Copy out every line from the start of the items through the line containing "pyautogui.click(x=308, y=209)", both ends included, with the requests unchanged, but multiply each coordinate in the answers by 0.7 and round it to a whole number, halves up. Give only those lines.
━━━━━━
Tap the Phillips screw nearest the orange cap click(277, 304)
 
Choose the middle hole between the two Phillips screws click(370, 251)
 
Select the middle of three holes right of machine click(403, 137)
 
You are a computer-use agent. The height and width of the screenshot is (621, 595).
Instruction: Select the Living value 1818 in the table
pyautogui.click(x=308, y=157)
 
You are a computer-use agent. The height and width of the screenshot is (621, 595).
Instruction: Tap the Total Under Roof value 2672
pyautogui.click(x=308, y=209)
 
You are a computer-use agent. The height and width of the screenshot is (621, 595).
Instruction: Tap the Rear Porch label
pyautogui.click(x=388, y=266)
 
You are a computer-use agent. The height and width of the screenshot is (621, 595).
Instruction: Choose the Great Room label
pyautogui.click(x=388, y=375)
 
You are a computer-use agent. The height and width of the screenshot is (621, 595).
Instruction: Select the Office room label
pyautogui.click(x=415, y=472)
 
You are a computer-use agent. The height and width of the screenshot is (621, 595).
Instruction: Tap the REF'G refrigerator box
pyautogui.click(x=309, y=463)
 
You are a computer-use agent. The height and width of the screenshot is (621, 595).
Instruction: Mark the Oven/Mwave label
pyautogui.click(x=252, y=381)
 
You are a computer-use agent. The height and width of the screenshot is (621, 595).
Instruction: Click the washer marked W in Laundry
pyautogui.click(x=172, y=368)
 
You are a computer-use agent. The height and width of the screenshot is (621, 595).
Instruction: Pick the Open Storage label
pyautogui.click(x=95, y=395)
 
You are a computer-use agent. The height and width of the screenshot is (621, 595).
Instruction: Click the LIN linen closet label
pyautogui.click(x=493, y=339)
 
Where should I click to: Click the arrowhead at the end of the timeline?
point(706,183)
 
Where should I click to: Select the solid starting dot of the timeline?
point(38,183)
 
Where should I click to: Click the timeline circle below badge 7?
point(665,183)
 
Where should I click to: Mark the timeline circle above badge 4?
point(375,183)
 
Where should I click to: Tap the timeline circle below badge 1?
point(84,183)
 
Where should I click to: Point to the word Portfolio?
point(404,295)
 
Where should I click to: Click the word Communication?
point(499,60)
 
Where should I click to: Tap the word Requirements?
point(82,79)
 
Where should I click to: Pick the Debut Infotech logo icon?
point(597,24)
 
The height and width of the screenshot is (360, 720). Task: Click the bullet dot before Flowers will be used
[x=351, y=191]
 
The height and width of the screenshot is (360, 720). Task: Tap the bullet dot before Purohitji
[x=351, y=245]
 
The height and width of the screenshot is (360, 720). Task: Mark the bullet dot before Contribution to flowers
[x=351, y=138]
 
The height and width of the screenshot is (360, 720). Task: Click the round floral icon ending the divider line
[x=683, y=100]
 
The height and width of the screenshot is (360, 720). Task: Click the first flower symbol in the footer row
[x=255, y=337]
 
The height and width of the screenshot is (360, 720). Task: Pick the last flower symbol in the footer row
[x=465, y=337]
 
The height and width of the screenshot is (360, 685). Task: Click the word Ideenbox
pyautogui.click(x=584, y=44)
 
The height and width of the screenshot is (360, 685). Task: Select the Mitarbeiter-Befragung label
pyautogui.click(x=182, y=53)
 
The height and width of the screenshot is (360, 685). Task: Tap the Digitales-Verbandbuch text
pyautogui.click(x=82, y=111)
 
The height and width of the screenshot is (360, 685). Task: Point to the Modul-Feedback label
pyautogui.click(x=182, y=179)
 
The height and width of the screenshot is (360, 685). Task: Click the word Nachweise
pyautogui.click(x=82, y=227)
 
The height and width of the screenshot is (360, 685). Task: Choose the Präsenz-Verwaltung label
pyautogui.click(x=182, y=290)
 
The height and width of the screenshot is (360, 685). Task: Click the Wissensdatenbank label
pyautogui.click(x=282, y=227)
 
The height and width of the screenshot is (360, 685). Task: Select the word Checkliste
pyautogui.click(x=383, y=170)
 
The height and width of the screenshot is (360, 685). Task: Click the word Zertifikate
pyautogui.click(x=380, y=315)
━━━━━━
(Solved exercise)
Tap the Phillips screw nearest the orange cap click(194, 213)
 
Choose the middle hole between the two Phillips screws click(259, 176)
 
Select the middle of three holes right of machine click(282, 96)
 
You are a computer-use agent. The height and width of the screenshot is (621, 595).
Instruction: Select the Living value 1818 in the table
pyautogui.click(x=216, y=110)
 
You are a computer-use agent. The height and width of the screenshot is (621, 595).
Instruction: Tap the Total Under Roof value 2672
pyautogui.click(x=216, y=146)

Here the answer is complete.